For the rest, he stood with his material at the immediate disposal of every powerful suggestion. Because he was without his own center of gravity and was not constrained by matter-of-fact experience and his own responsibility, the consistency of the view that impressed him at any given time easily carried him to the extremes of its program.

He can understand everything and approve it at his pleasure. That is because everything can become material for his work of aesthetic formation.

The master of the Lehre vom Gegensatz was incapable of seeing any polarity except that of an aesthetic contrast. Neither logical distinctions, nor moral value judgments, nor political decisions are possible for him.

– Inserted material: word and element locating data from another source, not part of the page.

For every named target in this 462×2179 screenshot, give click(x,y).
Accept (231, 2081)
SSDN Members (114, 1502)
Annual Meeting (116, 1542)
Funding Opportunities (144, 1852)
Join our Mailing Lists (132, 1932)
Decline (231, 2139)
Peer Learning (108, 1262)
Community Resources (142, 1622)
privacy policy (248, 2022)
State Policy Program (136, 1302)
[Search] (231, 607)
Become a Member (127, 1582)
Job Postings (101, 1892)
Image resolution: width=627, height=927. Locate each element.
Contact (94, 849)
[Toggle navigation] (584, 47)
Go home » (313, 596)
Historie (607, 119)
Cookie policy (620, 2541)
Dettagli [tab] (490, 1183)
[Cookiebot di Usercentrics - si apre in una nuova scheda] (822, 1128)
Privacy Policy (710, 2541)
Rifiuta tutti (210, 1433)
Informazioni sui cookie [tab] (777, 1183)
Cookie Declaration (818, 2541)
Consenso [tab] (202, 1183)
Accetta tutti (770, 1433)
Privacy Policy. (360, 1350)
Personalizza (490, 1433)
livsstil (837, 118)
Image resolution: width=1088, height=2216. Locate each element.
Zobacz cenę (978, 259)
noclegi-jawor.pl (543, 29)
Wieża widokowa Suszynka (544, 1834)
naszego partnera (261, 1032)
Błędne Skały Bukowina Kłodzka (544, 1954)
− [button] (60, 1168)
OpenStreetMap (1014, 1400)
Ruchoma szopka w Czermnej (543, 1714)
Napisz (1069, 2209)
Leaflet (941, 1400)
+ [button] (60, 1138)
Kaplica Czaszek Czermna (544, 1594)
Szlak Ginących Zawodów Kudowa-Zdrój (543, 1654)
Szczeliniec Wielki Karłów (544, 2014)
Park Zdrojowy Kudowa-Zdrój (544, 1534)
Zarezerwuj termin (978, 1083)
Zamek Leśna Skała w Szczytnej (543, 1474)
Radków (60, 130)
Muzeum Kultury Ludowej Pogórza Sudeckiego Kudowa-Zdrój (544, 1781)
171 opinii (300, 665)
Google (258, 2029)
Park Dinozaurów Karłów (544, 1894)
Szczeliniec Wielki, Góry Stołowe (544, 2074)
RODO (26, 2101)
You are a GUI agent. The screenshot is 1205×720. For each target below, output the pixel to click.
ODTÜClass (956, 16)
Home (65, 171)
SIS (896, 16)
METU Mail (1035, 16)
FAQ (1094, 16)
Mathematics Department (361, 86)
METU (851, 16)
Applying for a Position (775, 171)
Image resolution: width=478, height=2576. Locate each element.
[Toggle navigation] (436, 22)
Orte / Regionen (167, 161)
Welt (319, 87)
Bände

The most important source of political vitality, the belief in justice and an indignation over injustice, does not exist for him.

[Carl Schmitt]
Political Romanticism, p. 127-9




The historical discussion of those developments which made the victories of emotivism possible has now revealed something else about these specifically modern characters [the aesthete, the therapist and the manager, the bureaucratic expert], namely the extent to which they trade and cannot escape trading in moral fictions. But how far does the range of moral fiction extend beyond those of rights and utility? And who is going to be deceived by them?

The aesthete is the character least likely to be their victim. Those insolent scoundrels of the philosophical imagination, Diderot's Rameau and Kierkegaard's 'A', who lounge so insolently at the entrance to the modern world, specialize in seeing through illusory and fictitious claims.

If they are deceived, it is only by their own cynicism. When aesthetic deception occurs in the modern world, it is rather because of the reluctance of the aesthete to admit that that is what he is.

And if over-indulgence in despair seems to be injuring his capacities for enjoyment, he will take himself to the therapist, just as he would for over-indulgence in alcohol, and make of his therapy one more aesthetic experience.